ASSIGNMENT 1: Can you rewrite the paragraph of the forum post on ammonia production that begins "These are all references" as a brief bulleted list that keeps its main facts?
ASSIGNMENT 2: Summarize the forum post on ammonia production in two sentences.
ASSIGNMENT 3: According to the forum post on ammonia production, what did Davy notice in 1807?

Start of SOURCE PASSAGE

Here are a handful of references - some I posted before - some I haven't.
I said what some were but haven't seen that anyone actually searched them
out. They are just showing that 100+ year old science has seen nh3 creation
from low energy, relatively low temps and pressures, etc...

These are all references, which I yanked out of a very lengthy paper that
I wrote up and have decided I am not going to release anymore. Here are
some of the references, everyone is welcome to search out the truth on
their own. It is all spelled out in this thread anyway, so that paper isn't
needed. I'm deleting it because it revolved around these references and
more so everyone can explain it to themselves.

Anyway, anyone that appreciates what I'm sharing below should see that
NH3 is actually required to be produced with hho + ionization of ambient
air and then the heat/pressure in combustion chamber and with a serious
plasma ignition = results.

I hope this helps some people realize the reality of on demand nh3 from
low energy really.


Nascent Hydrogen. The doctrine of the nascent state has been developed, for the most part, in terms of hydrogen. Davy noticed in 1807 that electrolytic hydrogen will combine with nitrogen in the presence of water, while ordinary hydrogen will not.

The Nascent State, J. H. Reedy and E. D. Biggers, J. Chem. Educ., 1942, 19 (9), p 403, DOI: 10.1021/ed019, p403, Publication Date: September 1942.


Below are several excerpts from a paper showing the synthesis of ammonia directly from hydrogen and nitrogen mixes with and without metal catalysts and at various voltages.

End of SOURCE PASSAGE
Start of STUDY MATERIAL

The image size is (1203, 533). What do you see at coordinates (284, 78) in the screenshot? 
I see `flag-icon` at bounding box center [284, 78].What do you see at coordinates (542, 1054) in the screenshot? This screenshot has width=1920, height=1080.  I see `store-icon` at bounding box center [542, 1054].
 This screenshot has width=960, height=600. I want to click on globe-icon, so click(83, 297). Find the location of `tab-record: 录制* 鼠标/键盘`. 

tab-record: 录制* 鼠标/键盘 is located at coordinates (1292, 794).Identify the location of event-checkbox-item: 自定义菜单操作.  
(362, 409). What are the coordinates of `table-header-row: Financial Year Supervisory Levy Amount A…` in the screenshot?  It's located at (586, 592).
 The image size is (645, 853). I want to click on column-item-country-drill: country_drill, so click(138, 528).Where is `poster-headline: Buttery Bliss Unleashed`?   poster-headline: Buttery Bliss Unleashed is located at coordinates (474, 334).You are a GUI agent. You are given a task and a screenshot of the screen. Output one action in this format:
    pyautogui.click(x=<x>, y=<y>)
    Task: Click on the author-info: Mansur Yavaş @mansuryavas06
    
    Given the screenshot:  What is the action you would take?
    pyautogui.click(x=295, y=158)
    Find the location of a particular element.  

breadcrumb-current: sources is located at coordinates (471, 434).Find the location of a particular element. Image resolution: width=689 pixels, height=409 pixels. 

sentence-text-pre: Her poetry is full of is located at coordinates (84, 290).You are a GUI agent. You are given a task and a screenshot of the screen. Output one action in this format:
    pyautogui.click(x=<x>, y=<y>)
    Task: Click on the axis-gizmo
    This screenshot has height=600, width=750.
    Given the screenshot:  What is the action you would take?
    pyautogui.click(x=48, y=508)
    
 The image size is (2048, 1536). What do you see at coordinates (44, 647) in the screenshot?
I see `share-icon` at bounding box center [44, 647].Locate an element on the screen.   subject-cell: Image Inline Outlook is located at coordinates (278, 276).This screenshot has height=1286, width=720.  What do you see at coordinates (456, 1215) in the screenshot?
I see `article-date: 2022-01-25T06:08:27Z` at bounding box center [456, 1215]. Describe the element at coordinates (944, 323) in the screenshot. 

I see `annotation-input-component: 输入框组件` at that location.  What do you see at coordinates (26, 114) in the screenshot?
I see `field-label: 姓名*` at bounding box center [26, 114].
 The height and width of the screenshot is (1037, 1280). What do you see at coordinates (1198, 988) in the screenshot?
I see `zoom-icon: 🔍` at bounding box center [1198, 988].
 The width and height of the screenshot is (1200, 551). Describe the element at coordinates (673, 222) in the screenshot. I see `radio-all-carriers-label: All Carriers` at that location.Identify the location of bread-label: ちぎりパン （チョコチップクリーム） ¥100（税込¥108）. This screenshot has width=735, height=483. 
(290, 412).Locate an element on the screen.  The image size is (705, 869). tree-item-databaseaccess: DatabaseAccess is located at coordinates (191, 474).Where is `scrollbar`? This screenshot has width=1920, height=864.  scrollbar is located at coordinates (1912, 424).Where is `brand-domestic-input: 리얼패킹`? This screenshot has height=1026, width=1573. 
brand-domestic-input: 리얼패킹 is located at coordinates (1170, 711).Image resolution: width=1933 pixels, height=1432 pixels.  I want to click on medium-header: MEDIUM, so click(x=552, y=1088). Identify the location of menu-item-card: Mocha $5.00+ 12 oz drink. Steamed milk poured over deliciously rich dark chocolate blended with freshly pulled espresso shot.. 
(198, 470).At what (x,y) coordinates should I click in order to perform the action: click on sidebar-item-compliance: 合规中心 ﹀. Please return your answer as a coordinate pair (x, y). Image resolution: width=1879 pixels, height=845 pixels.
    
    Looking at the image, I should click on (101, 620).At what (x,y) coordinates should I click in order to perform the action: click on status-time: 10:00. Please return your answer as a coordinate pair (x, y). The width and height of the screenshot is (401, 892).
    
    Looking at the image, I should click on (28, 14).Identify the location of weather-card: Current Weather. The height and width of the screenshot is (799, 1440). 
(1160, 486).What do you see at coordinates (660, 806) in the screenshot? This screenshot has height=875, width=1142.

End of STUDY MATERIAL

RESPONSE 1:
- The references come from a very lengthy paper the writer wrote.
- The writer has decided not to release that paper anymore and is deleting it.
- The paper revolved around these references.
- Everyone is welcome to search out the truth on their own.
- The paper isn't needed because everything is spelled out in the thread.

RESPONSE 2: The post shares references, taken from a lengthy paper the writer will no longer release, to show that science over 100 years old has seen NH3 created from low energy at relatively low temperatures and pressures. It argues that NH3 is produced with HHO plus ionization of ambient air, together with heat and pressure in the combustion chamber and serious plasma ignition, and it cites Davy's 1807 observation that electrolytic hydrogen combines with nitrogen in the presence of water while ordinary hydrogen does not.

RESPONSE 3: Electrolytic hydrogen will combine with nitrogen in the presence of water, while ordinary hydrogen will not.